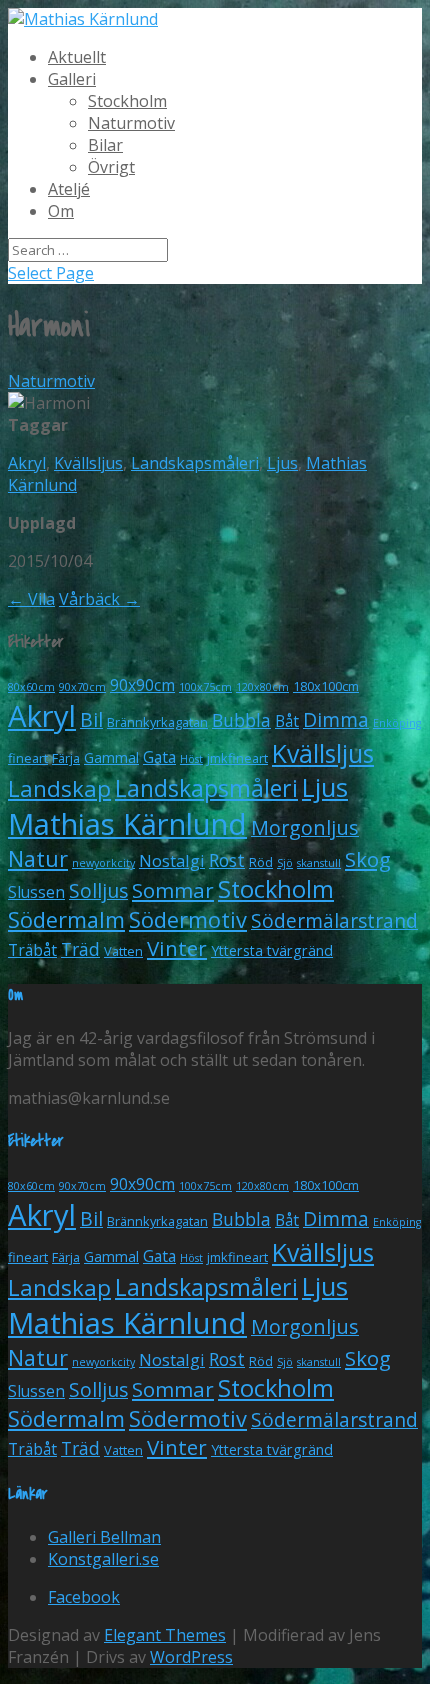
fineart (28, 758)
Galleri (72, 79)
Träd (80, 949)
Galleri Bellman (104, 1537)
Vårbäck (99, 599)
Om (61, 211)
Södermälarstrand (334, 920)
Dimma (336, 719)
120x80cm (262, 687)
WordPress (191, 1657)
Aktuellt (77, 57)
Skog (368, 859)
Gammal (111, 757)
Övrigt (111, 167)
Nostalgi (172, 860)
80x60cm (31, 687)
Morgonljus (305, 827)
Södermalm (66, 919)
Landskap (59, 788)
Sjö (285, 863)
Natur (38, 858)
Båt (287, 721)
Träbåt (32, 950)
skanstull (319, 863)
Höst (191, 759)
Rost (227, 860)
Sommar (173, 890)
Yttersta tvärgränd (272, 950)
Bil (91, 719)
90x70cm (82, 687)
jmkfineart (237, 758)
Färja (66, 758)
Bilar (105, 145)
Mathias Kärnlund (127, 824)
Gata (159, 757)
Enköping (397, 723)
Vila (31, 599)
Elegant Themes (165, 1635)
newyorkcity (103, 863)
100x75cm (205, 687)
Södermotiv (188, 919)
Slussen (36, 892)
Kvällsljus (88, 463)
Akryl (27, 463)
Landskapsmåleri (195, 463)
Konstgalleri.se (103, 1559)
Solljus (98, 890)
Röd (261, 862)
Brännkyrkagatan (157, 722)
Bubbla (241, 720)
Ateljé (69, 189)
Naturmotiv (131, 123)
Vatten (123, 951)
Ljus (282, 463)
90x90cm (142, 685)
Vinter (177, 948)
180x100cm (326, 686)
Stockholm (127, 101)
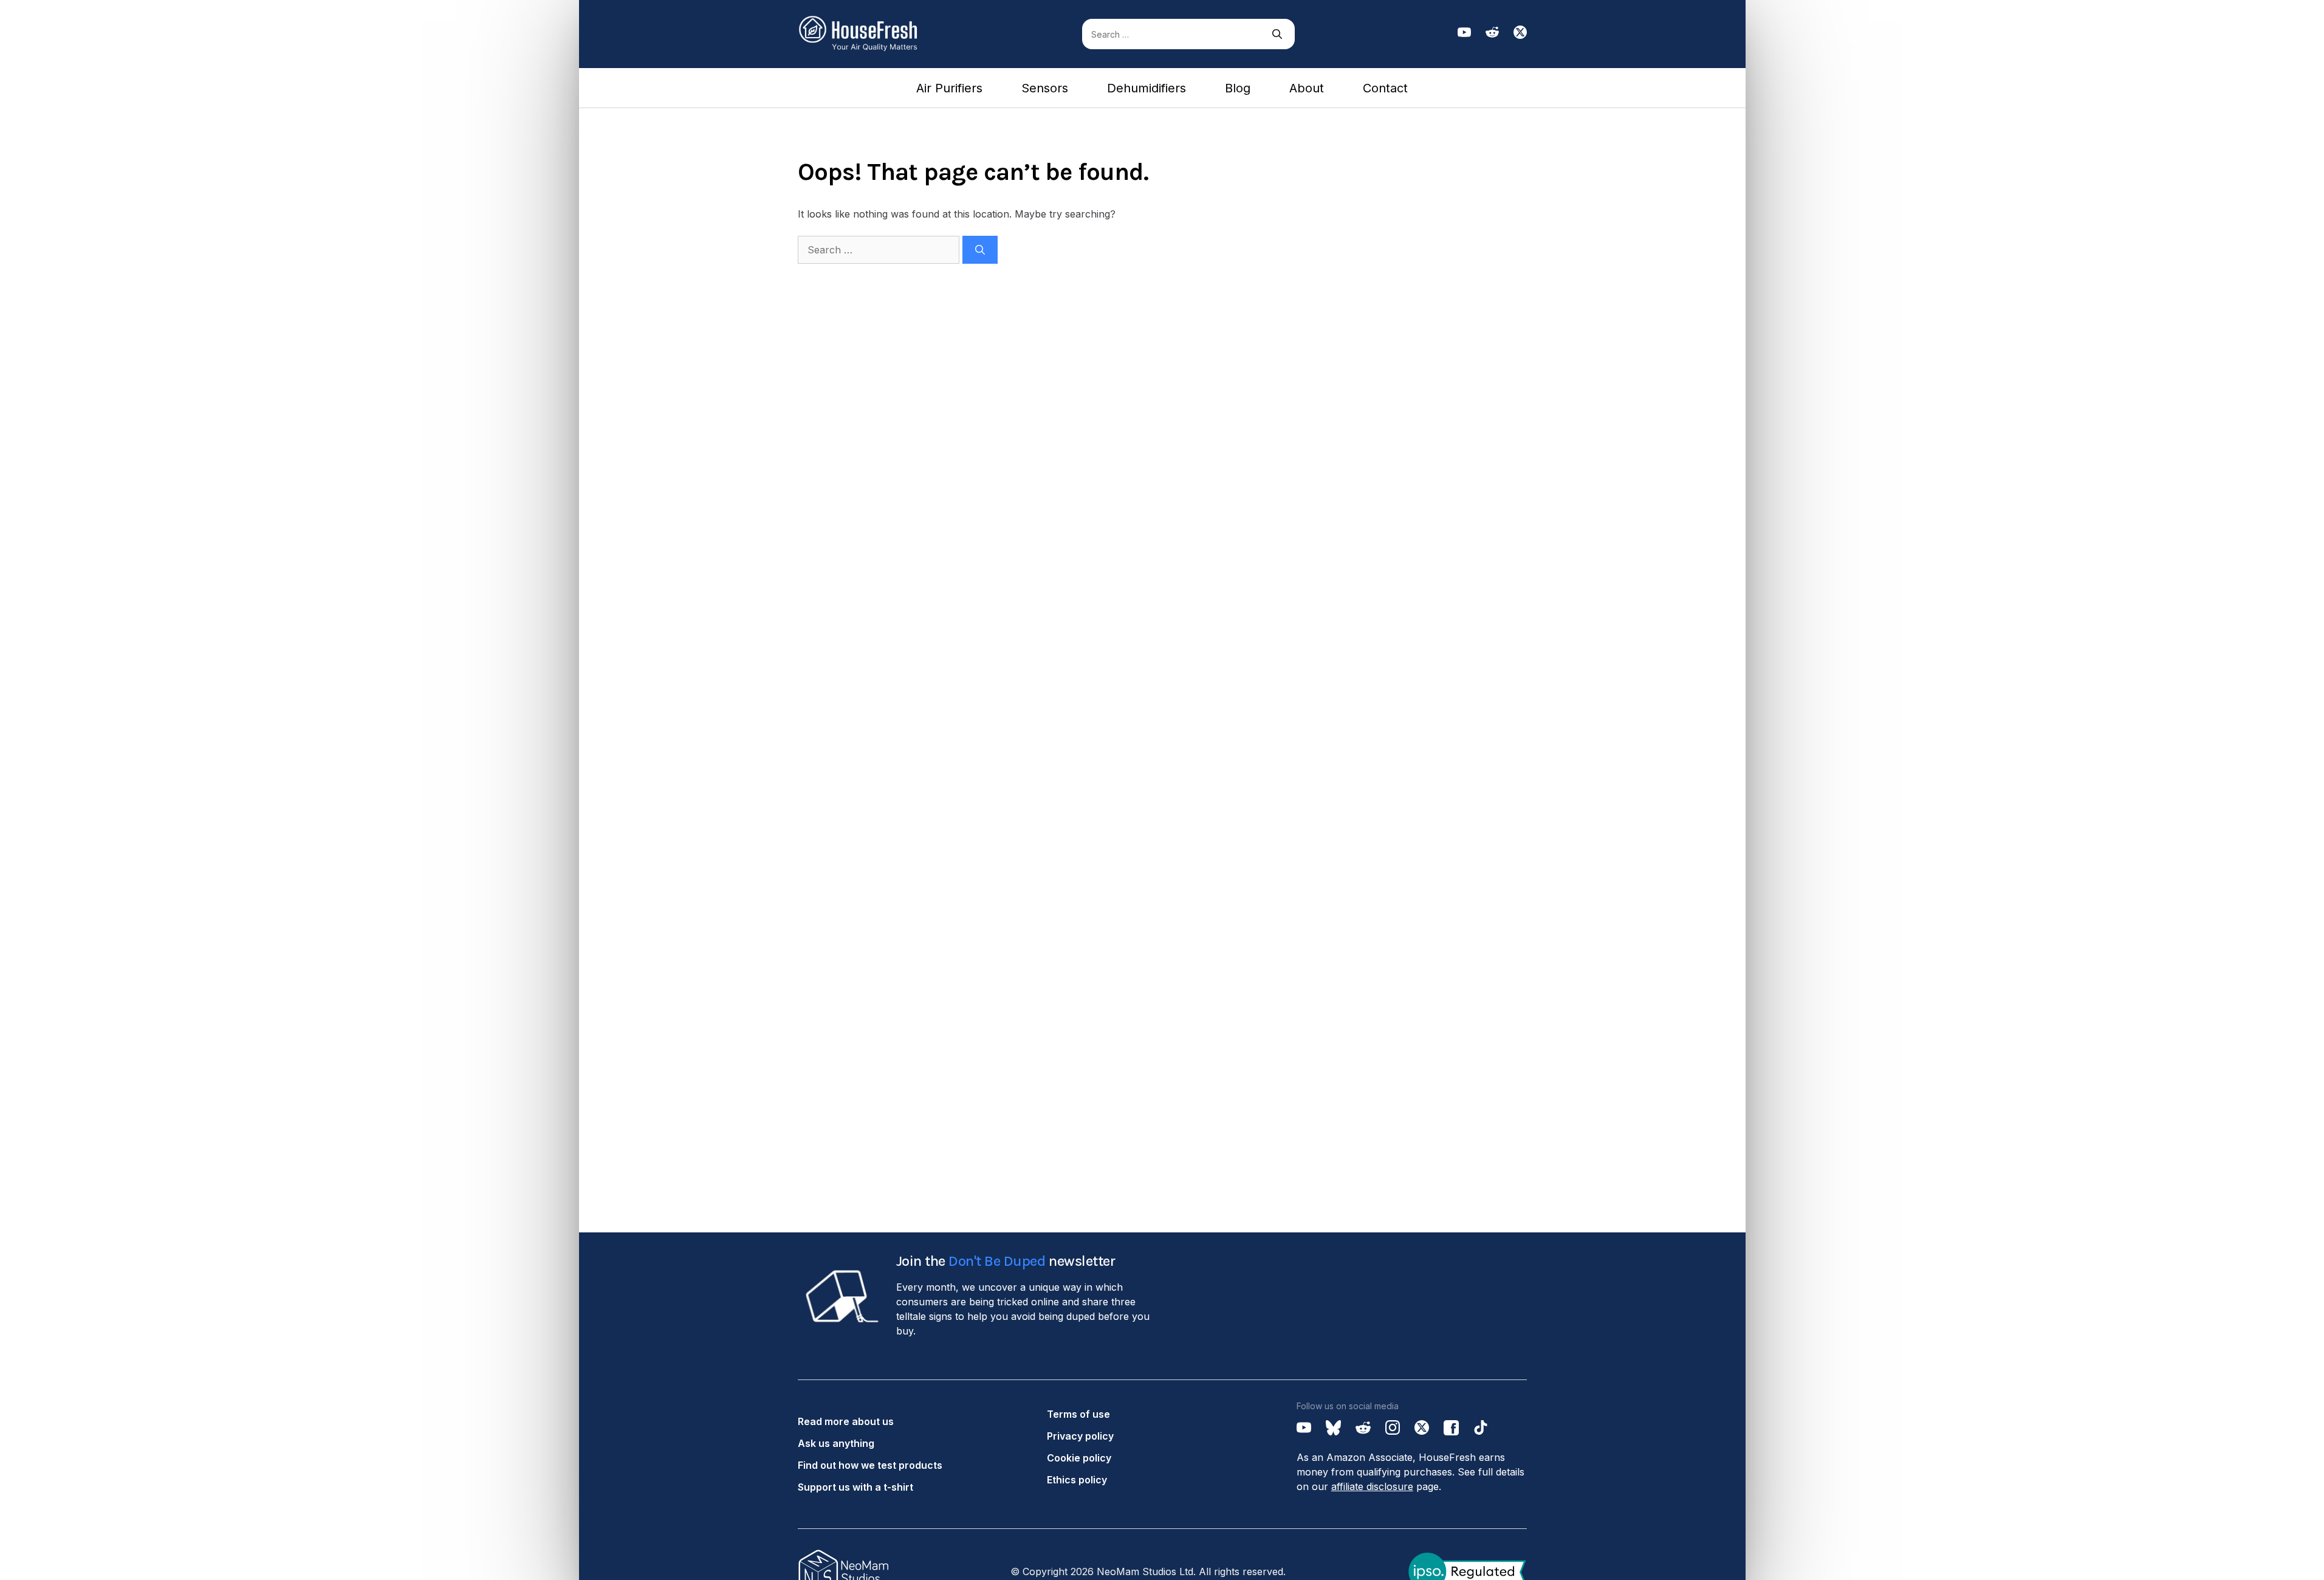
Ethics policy (1077, 1480)
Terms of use (1078, 1414)
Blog (1237, 88)
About (1306, 88)
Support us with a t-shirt (855, 1487)
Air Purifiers (949, 88)
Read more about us (846, 1421)
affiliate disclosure (1372, 1486)
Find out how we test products (870, 1465)
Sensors (1044, 88)
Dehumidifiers (1146, 88)
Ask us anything (836, 1443)
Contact (1385, 88)
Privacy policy (1080, 1436)
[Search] (1277, 34)
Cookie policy (1079, 1458)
· · · ·
Assignment:
Would you repeat the listing word for word and skip every picture?

Answer to this task:
fineart (28, 758)
Galleri (72, 79)
Träd (80, 949)
Galleri Bellman (104, 1537)
Vårbäck (99, 599)
Om (61, 211)
Södermälarstrand (334, 920)
Dimma (336, 719)
120x80cm (262, 687)
WordPress (191, 1657)
Aktuellt (77, 57)
Skog (368, 859)
Gammal (111, 757)
Övrigt (111, 167)
Nostalgi (172, 860)
80x60cm (31, 687)
Morgonljus (305, 827)
Södermalm (66, 919)
Landskap (59, 788)
Sjö (285, 863)
Natur (38, 858)
Båt (287, 721)
Träbåt (32, 950)
skanstull (319, 863)
Höst (191, 759)
Rost (227, 860)
Sommar (173, 890)
Yttersta tvärgränd (272, 950)
Bil (91, 719)
90x70cm (82, 687)
jmkfineart (237, 758)
Färja (66, 758)
Bilar (105, 145)
Mathias Kärnlund (127, 824)
Gata (159, 757)
Enköping (397, 723)
Vila (31, 599)
Elegant Themes (165, 1635)
newyorkcity (103, 863)
100x75cm (205, 687)
Södermotiv (188, 919)
Slussen (36, 892)
Kvällsljus (88, 463)
Akryl (27, 463)
Landskapsmåleri (195, 463)
Konstgalleri.se (103, 1559)
Solljus (98, 890)
Röd (261, 862)
Brännkyrkagatan (157, 722)
Bubbla (241, 720)
Ateljé (69, 189)
Naturmotiv (131, 123)
Vatten (123, 951)
Ljus (282, 463)
90x90cm (142, 685)
Vinter (177, 948)
180x100cm (326, 686)
Stockholm (127, 101)
Ethics policy (1077, 1480)
Terms of use (1078, 1414)
Blog (1237, 88)
About (1306, 88)
Support us with a t-shirt (855, 1487)
Air Purifiers (949, 88)
Read more about us (846, 1421)
affiliate disclosure (1372, 1486)
Find out how we test products (870, 1465)
Sensors (1044, 88)
Dehumidifiers (1146, 88)
Ask us anything (836, 1443)
Contact (1385, 88)
Privacy policy (1080, 1436)
[Search] (1277, 34)
Cookie policy (1079, 1458)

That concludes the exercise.